Metadata-Version: 2.3
Name: embed_lab
Version: 0.5.0
Summary: Add your description here
Author: mohamad-tohidi
Author-email: mohamad-tohidi <the.mohammad.tohidi@gmail.com>
Requires-Dist: pydantic>=2.12.5
Requires-Dist: textual>=7.5.0
Requires-Dist: typer>=0.21.1
Requires-Python: >=3.12
Description-Content-Type: text/markdown

# Embed Lab (`embed_lab`)

Embed Lab is a small Python tool that scaffolds a repeatable workspace for fine-tuning information retrieval (IR) embedding models. It gives you a clean project layout, runnable experiment files, and an “inventory” layer where you centralize reusable training/evaluation code instead of rewriting it per experiment.

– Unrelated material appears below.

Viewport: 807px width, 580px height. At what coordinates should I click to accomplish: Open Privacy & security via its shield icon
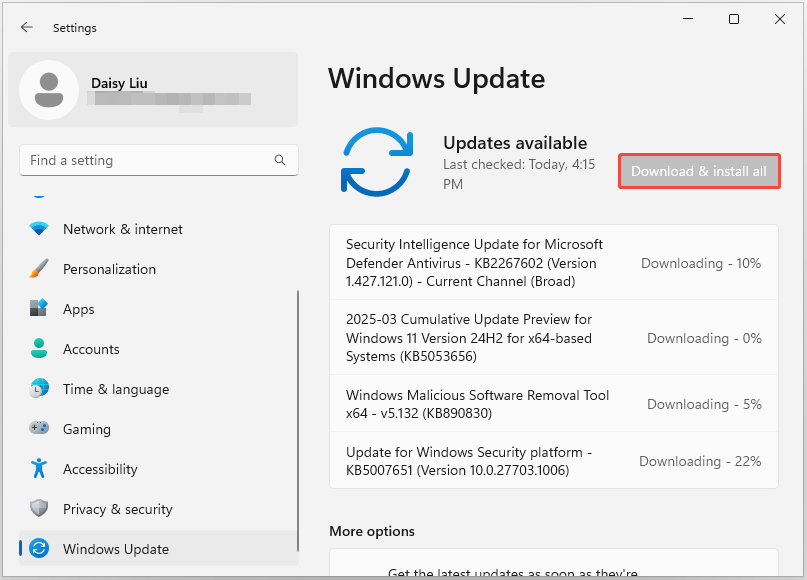39,509
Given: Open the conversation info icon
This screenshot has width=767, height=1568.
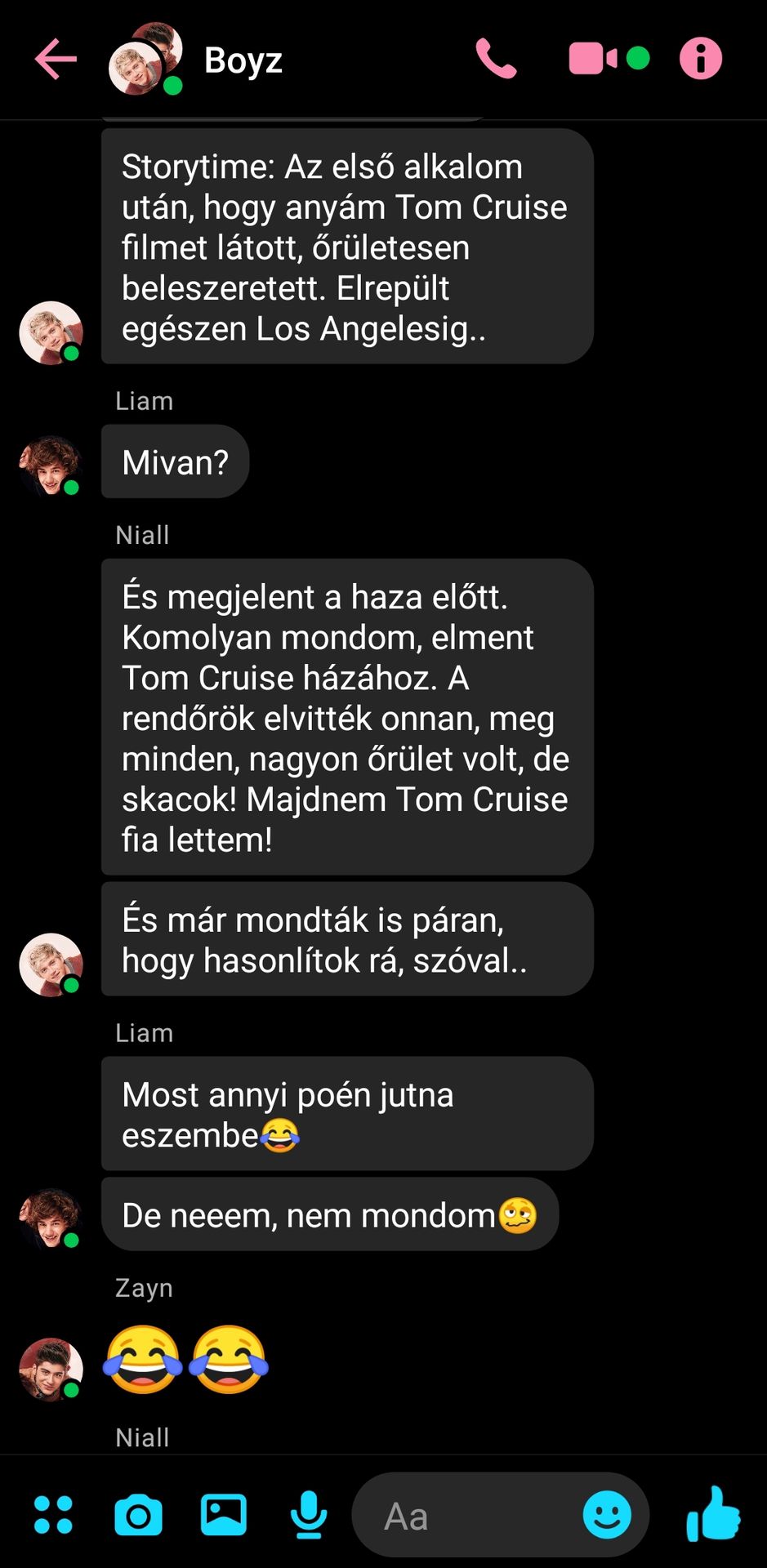Looking at the screenshot, I should click(x=701, y=59).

The goal is **consistency**: one place to define datasets, preprocessing, training, evaluation, and plotting, and many small experiment scripts that compose those building blocks.

## Why we created this

Fine-tuning IR embedding models tends to drift into ad-hoc notebooks and one-off scripts: inconsistent data loading, hard-to-reproduce runs, and experiments that are difficult to compare. Embed Lab exists to:

- Centralize the core pipeline (datasets, preprocessing, training, evaluation) in `inventory/`
- Keep experiments as small, explicit Python files in `experiments/`
- Make results reproducible by writing artifacts to `results/<experiment_name>/`
- Reduce setup time by generating a working template with `emb init`

Although the starter template ships with a Sentence-Transformers (SBERT) example, the structure is intended to generalize to other training stacks and tasks.

## What you get

Running `emb init` generates a “lab” folder with:

- `inventory/`: reusable modules (datasets, preprocess, train, evaluate, plotting)
- `experiments/`: runnable experiment scripts (`exp_01_baseline.py`, etc.)
- `data/`: JSONL splits (train/dev/gold) with a tiny sample dataset
- `results/`: where all run artifacts are written (git-ignored)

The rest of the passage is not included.